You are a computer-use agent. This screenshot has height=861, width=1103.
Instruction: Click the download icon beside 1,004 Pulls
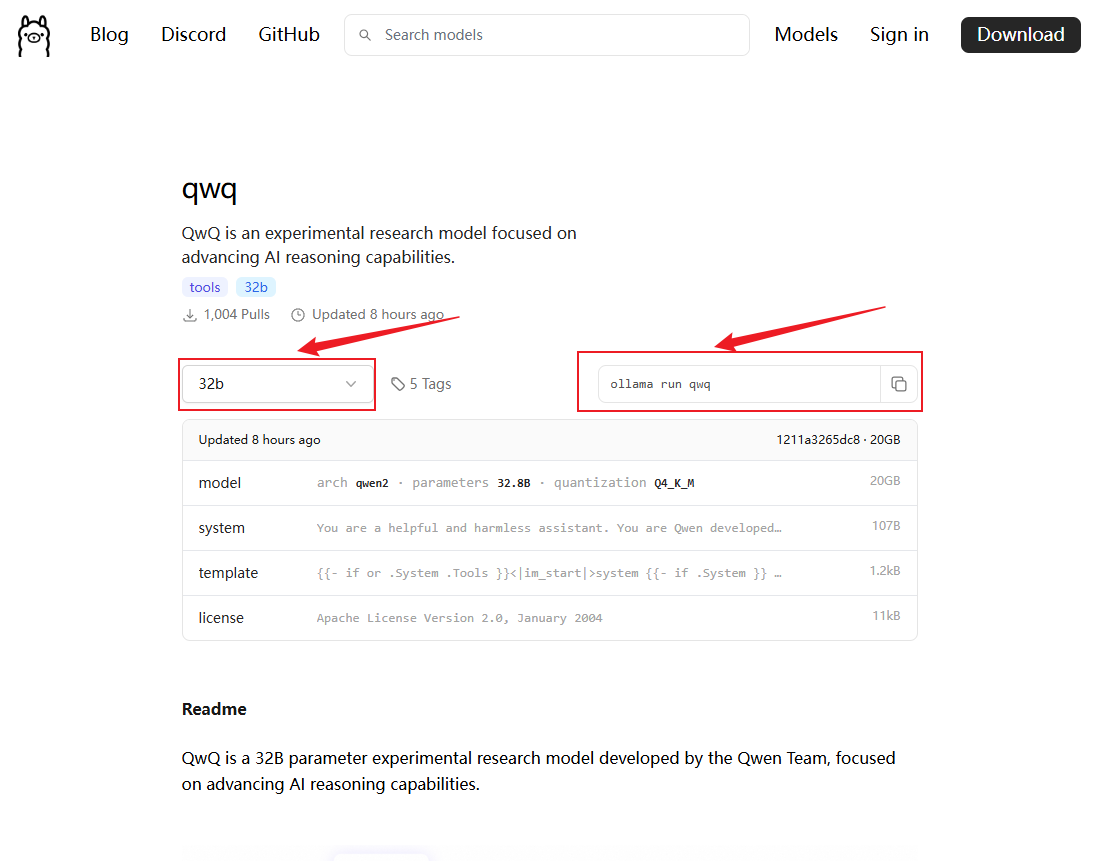tap(189, 315)
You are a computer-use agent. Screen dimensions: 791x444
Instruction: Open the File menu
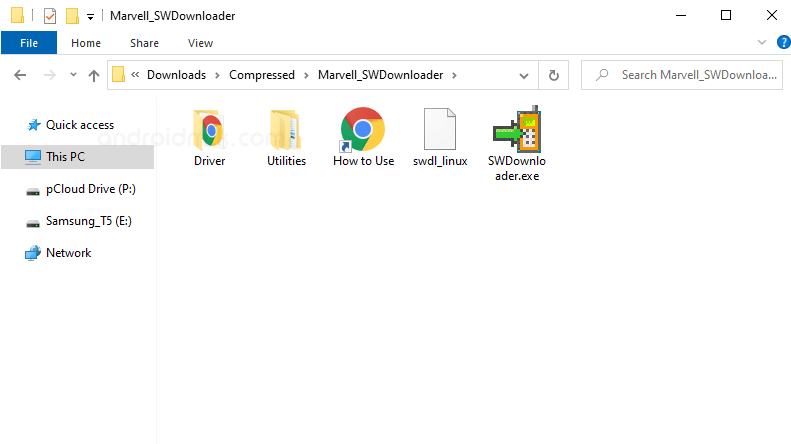coord(29,43)
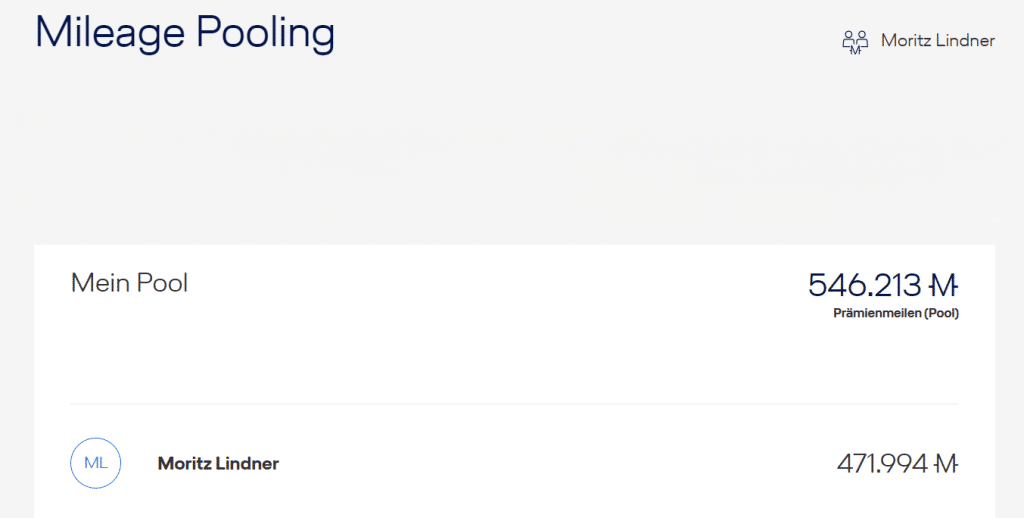Click the Mein Pool card title
This screenshot has width=1024, height=518.
coord(129,283)
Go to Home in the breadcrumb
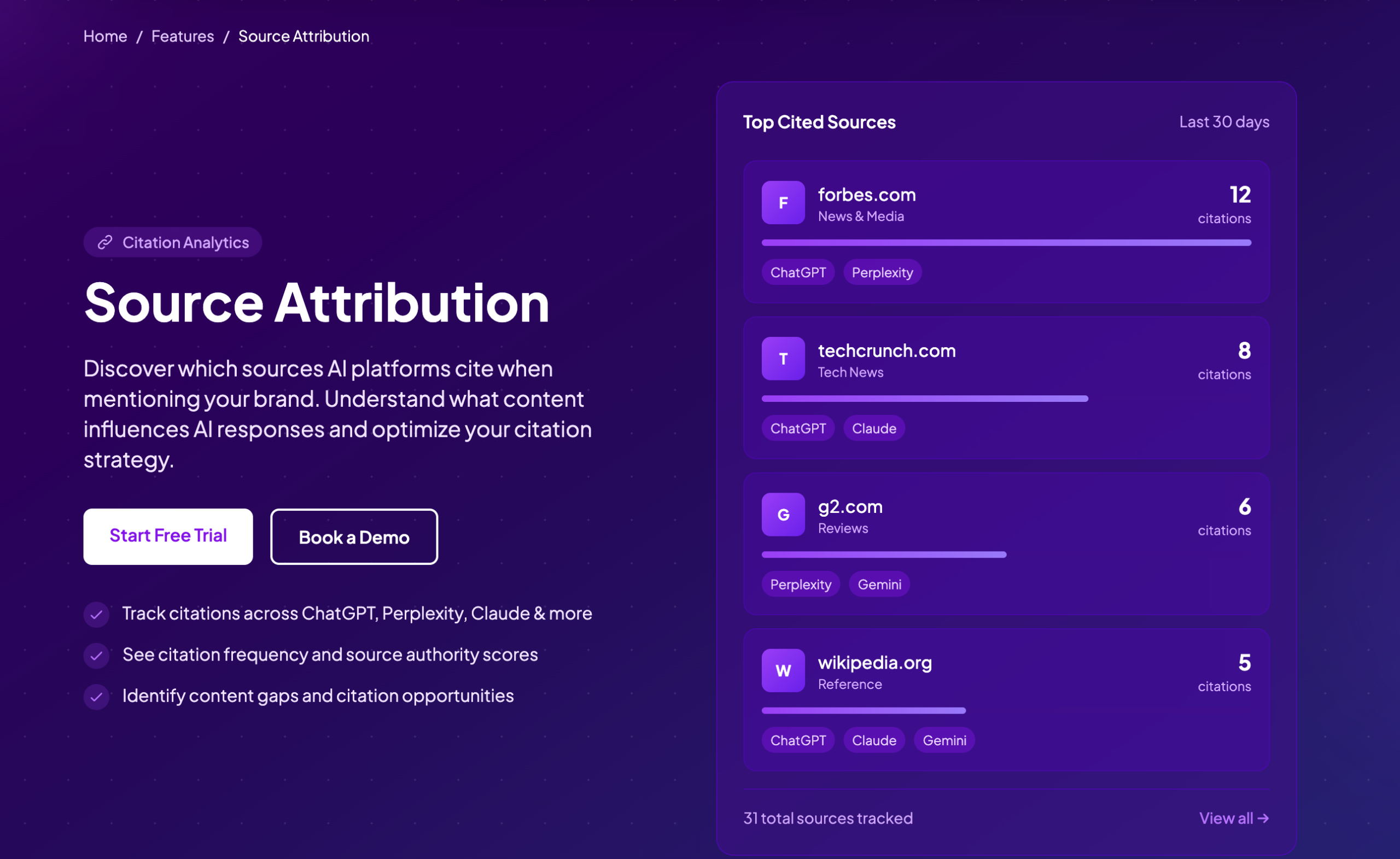Viewport: 1400px width, 859px height. (105, 36)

========================================================================

What is needed: The records above should be returned word for word, with every picture left out.

Completed task:
You are a computer-use agent. This screenshot has height=861, width=1103.
Instruction: Click the download icon beside 1,004 Pulls
tap(189, 315)
You are a computer-use agent. Screen dimensions: 791x444
Instruction: Open the File menu
coord(29,43)
Click the Mein Pool card title
This screenshot has width=1024, height=518.
coord(129,283)
Go to Home in the breadcrumb
Viewport: 1400px width, 859px height. (105, 36)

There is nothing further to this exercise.